Niedersächsisches Forstamt Harsefeld

Trockene Heiden Revierförsterei Heidhof

Ich freue mich sehr über Ihr Interesse an mir und meinem Lebensraum.

Foto: H.-J. Kelm

Sie erinnern sich an meinen Namen? Richtig, ich heiße Cicindela campestris. Aber gute Freunde nennen mich „Cinderella“ – Sie wissen schon, das wandlungsfähige Aschenputtel aus dem gleichnamigen Märchen.

 

Passt das zu mir? Aber klar, denn ...

  • schließlich habe ich ein wunderschönes „Kleid“ an
  • wenn es 12 Uhr Mitternacht schlägt, bin ich spätestens verschwunden – ich bin nämlich tagaktiv
  • wenn mich jemand einfangen möchte, wird er es schwer haben, denn ich bin zu Fuß und in der Luft schneller als alle Prinzen dieser Welt
  • fasst man mich dennoch, kann ich mich wehren: Meine mächtigen Kiefernzangen können selbst bei Euch Menschen schmerzhaft zubeißen

Weitere Infos zu mir finden Sie auf der Seite "Naturspaziergang.de" (hier klicken) .

 

Nachfolgend bekommen Sie jeweils eine Kurz-Info zu meinem Lebensraum und meinen Mitbewohnern. Besonders Interessierte klicken bitte am Ende der Kurz-Info „mehr“. Hier erscheinen dann jeweils PDF-Dokumente, die das Niedersächsische Landesamt für Wasserwirtschaft, Küstenschutz und Natur (NLWKN) erstellt hat.

Trockene Heiden

Foto: H. Ehing

Die Heidepflanze ist ein Spezialist – sie wächst dort, wo viele andere nicht gedeihen würden, nämlich auf nährstoffarmen, trockenen Standorten. Eine regelmäßige Beweidung, ab und zu ein kleines Feuer – alles Dinge, die dieser Pionier klaglos wegsteckt. Fehlen diese Bedingungen jedoch, gerät die Heide ins Hintertreffen und andere Pflanzen überwachsen sie.

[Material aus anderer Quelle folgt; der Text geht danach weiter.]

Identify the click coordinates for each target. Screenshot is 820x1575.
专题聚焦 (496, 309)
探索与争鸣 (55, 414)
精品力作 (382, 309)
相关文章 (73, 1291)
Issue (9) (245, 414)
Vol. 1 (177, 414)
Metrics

Noch bis Ende des 19. Jahrhunderts waren die Zwergstrauchheiden eine beherrschende Pflanzengesellschaft im Niedersächsischen Tiefland und wichtiger Bestandteil der Heidebauernwirtschaft. Vor allem mit der Erfindung des Mineraldüngers wurde diese Bewirtschaftungsform jedoch zunehmend unrentabel - vielerorts entstanden aus den ehemaligen Heideflächen Acker- und Grünland, auch wurden große Teile aufgeforstet.

Die Heiden sind heute nur noch recht selten anzutreffen. Sie gedeihen dort, wo die Grundsätze der Heidebauernwirtschaft durch den Menschen wieder aufleben: Beweiden, Gehölze entfernen, Nährstoffentzug. Ein ständiges Arbeiten gegen eine natürliche Entwicklung (bis hin zur Wiederbewaldung) ist erforderlich. Die Heide ist somit keine Natur- sondern eine Kulturlandschaft. Ihre Seltenheit, viele weitere ebenso in Ihrem Bestand gefährdete Spezialisten wie z. B. die Heidelerche und die schöne Heideblüte im August sind jedoch Gründe genug, hier einmal aktiv gegen eine natürliche Entwicklung zu arbeiten.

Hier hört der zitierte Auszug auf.